== Seite
Paragraph 175 und andere Schatten der Vergangenheit
Dr. Friedrich Wolff, Wandlitz
Am 1. Juli 2017 soll, wenn die Zustimmungen und Unterschriften von Bundestag, Bundesrat und Bundespräsident bis dahin vorliegen, in der BRD ein Gesetz über die Rehabilitation und Entschädigung von Opfern nach Paragraph 175 in Kraft treten.
Die Bundesrepublik will die nach 1949 wegen Homosexualität Verurteilten jetzt rehabilitieren und entschädigen. Man erfährt, bis 1994 wurde »gleichgeschlechtliche Unzucht« in der BRD (zum Teil hieß es: in Deutschland) bestraft. Weiter war zu hören und zu lesen (so im nd vom 23. März 2017), die DDR hätte 1968 den § 175 »fallengelassen«. Das ist politisch auch interessant und aufschlussreich. Der § 175 war seit über 100 Jahren umstritten. Magnus Hirschfeld schrieb in seiner Geschlechtskunde (Stuttgart 1930) im 3. Band auf Seite 677: »energisch und systematisch setzte dieser Kampf erst im Jahr 1897 … ein«. Eine Petition an den Reichstag und den Bundesrat unterzeichneten viele hervorragende Persönlichkeiten. Unter den Juristen nennt Hirschfeld unter anderen: Rechtsanwalt Dr. Max Alsberg, Prof. Gerhard Anschütz, Ernst Rosenfeld. Als »sonstige Kulturträger« nennt Hirschfeld unter anderen: Ernst Barlach, August Bebel, Alfred Döblin, Albert Einstein, Hermann Hesse, Max Slevogt und Zille (a.a.O., Seite 683 f). Die deutschen Kommunisten vertraten in der Weimarer Republik weiter die Forderung August Bebels nach Aufhebung des § 175.
====
- Gestellte Aufgabe A: Bis zu welchem Jahr wurde »gleichgeschlechtliche Unzucht« laut dem Text zu Paragraph 175 in der BRD bestraft?
- Gestellte Aufgabe B: Geben Sie aus dem Text zu Paragraph 175 den Abschnitt von „Paragraph 175 und“ bis „in Kraft treten.“ wortgetreu wieder.
- Gestellte Aufgabe C: Fassen Sie den Text zu Paragraph 175 in zwei Sätzen zusammen.
== Abschnitt der Daten
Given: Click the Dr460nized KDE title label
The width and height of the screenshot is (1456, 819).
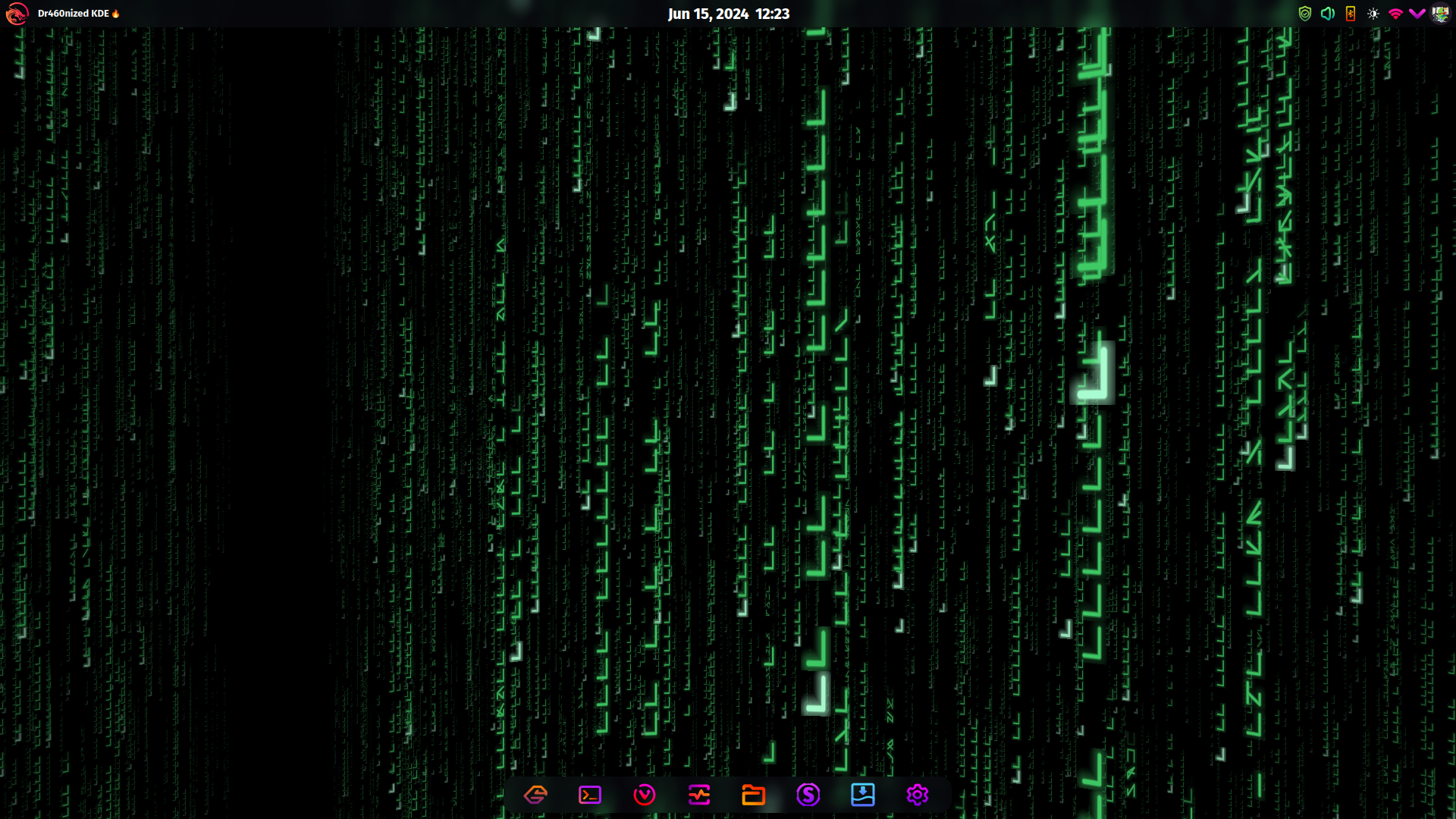Looking at the screenshot, I should [74, 14].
====
- Ergebnis der Aufgabe A: Bis 1994.

- Ergebnis der Aufgabe B:
Paragraph 175 und andere Schatten der Vergangenheit
Dr. Friedrich Wolff, Wandlitz
Am 1. Juli 2017 soll, wenn die Zustimmungen und Unterschriften von Bundestag, Bundesrat und Bundespräsident bis dahin vorliegen, in der BRD ein Gesetz über die Rehabilitation und Entschädigung von Opfern nach Paragraph 175 in Kraft treten.

- Ergebnis der Aufgabe C: Am 1. Juli 2017 soll in der BRD ein Gesetz in Kraft treten, mit dem die nach 1949 wegen Homosexualität Verurteilten rehabilitiert und entschädigt werden sollen. Der § 175 war seit über 100 Jahren umstritten, viele hervorragende Persönlichkeiten unterzeichneten eine Petition an den Reichstag und den Bundesrat, und die deutschen Kommunisten vertraten in der Weimarer Republik weiter August Bebels Forderung nach seiner Aufhebung.